- Also known as: Jhiko Manyika
- Born: Jhikolabwino Siza Manyika 1972 (age 53–54) Dar Es Salaam, Tanzania
- Genres: Afro-acoustic; Afro-Reggae; World: East Africa;
- Occupations: Music Artist; painter; sculptor; farmer;
- Instruments: Vocals; guitar;
- Years active: 1994–present
- Label: Afrikabisa Records

= Jhikoman =

Tanzanian reggae artist

Jhikoman, (born as Jhikolabwino Siza Manyika in 1972) also known as Jhiko Manyika is a Tanzanian reggae artist. He has served as an active musician since 1994 and toured extensively in both Europe and Africa. He combines acoustic reggae with African music. Jhikoman sings in English, Swahili, and mother tongue Kinyasa.

His music provides him a voice to raise awareness about social oppression and injustice. He uses it as a medium for communicating messages of peace, love and unity.

== Early life ==

Jhikoman was born in 1972 in Dar es Salaam, Tanzania. He is the third child in the family. He has 8 other siblings, 5 brothers and 3 sisters. In addition to music, Jhikoman works as a painter, cartoonist, sculptor and a farmer. He currently resides in Bagamoyo, Tanzania.

== Professional involvements ==

He is the lead singer of the Afrikabisa Band, since 2000. He is the vocal coach for his record label AfrikaBisa Records. In 2012, he joined as a vocal advisor at the Bagamoyo Institute of Art and Culture and TaSUBa.
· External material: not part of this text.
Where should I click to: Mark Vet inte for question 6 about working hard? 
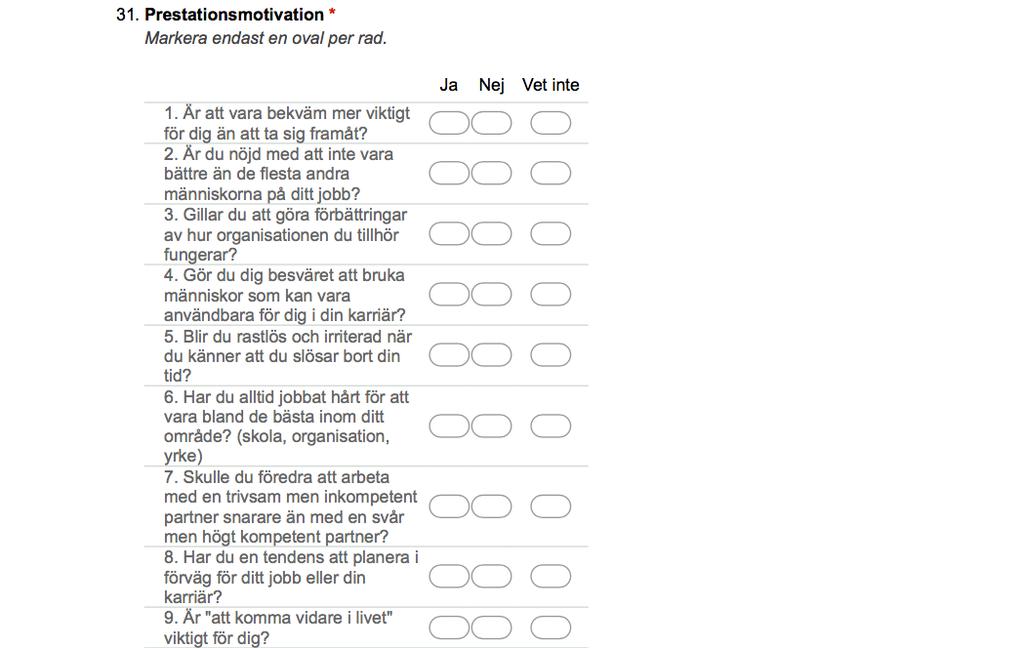point(551,426)
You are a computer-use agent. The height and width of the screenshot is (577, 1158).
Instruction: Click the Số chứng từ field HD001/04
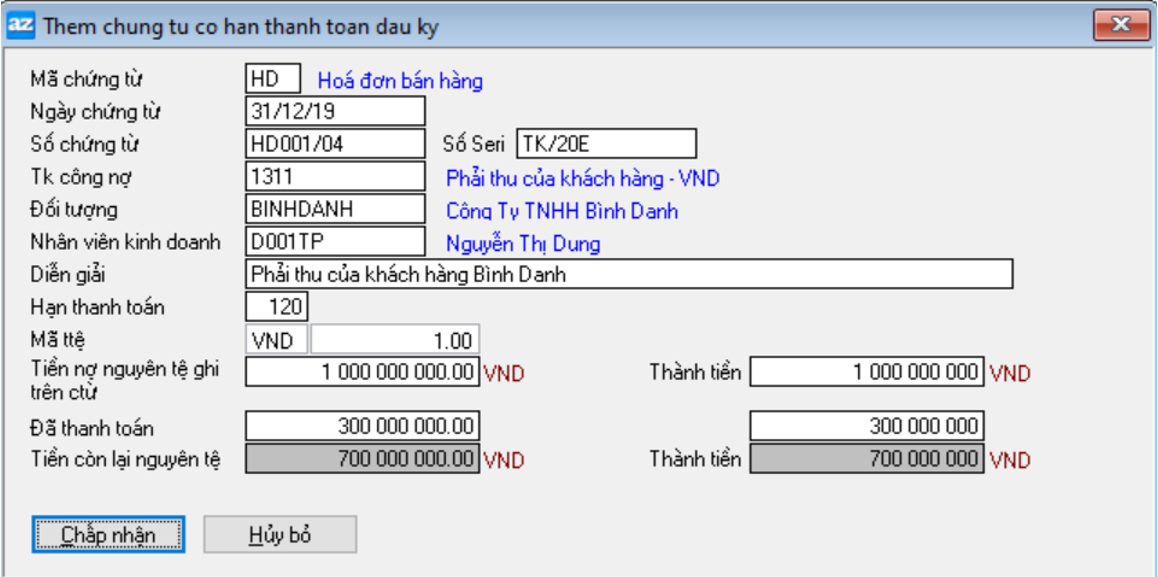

He has produced several albums and performed widely in Europe and Africa such as Mela in Oslo, Norway, World Village festival / Maalma Kylassa in Helsinki, Finland; Exeter Respect Festival in Exeter, Devon, UK and locally at ZIFF- Zanzibar International Film Festival, and Sauti za Busara in Zanzibar as well as Bagamoyo International Art Festival etc.

== Personal life ==
He has three children – two daughters, Chimwemwe and Ntendele, and a son, Tayamika.

== Discography ==

His music can be found on CDBaby, iTunes and Amazon.

=== Albums ===

==== Chikondi ====

Jhikoman published album Chikondi in 2007 through Afrikabisa Records. Chikondi is Nyasan language and means divine, unconditional and sacrificial love. The disc was recorded at the Green Dragon studio in Oslo, Norway, and Zamunda studio in Dar es Salaam, Tanzania. The album attracted a number of international artists, such as Baran M. Kurdistan, Khalid Salih from Sudan; Uriel Seri Côte d'Ivoire; Thorbjørn Holte Geir Inge Storli, Henrik Johnsen and Jacob, Norway; OnRebel G, Mexico; Carola Kinasha, Tanzania; Chai Jaba, Congo; as well as Sister Yana, Brazil.

==== Tupendane ====
Jhikoman released Tupendane in 2008 through Afrikabisa Records. The album yielded Micho Dread and it was recorded StudioRed studio in Helsinki, Finland. The songs of this album are in Swahili, a language widely spoken through East Africa.

==== Yapo ====
In 2009, Yapo was released through the UduMood Music. The album was produced by well-known Finnish musician and producer Samuli "power" Majamäki. The disc was recorded in Bagamoyo, Tanzania, UduMood studio in Finland and Alcalassa Spain.

==== Moyo Unadunda ====
In 2012, Moyo Unadunda was released. The album is a collaboration between Jhikoman and Afrikabisa Band.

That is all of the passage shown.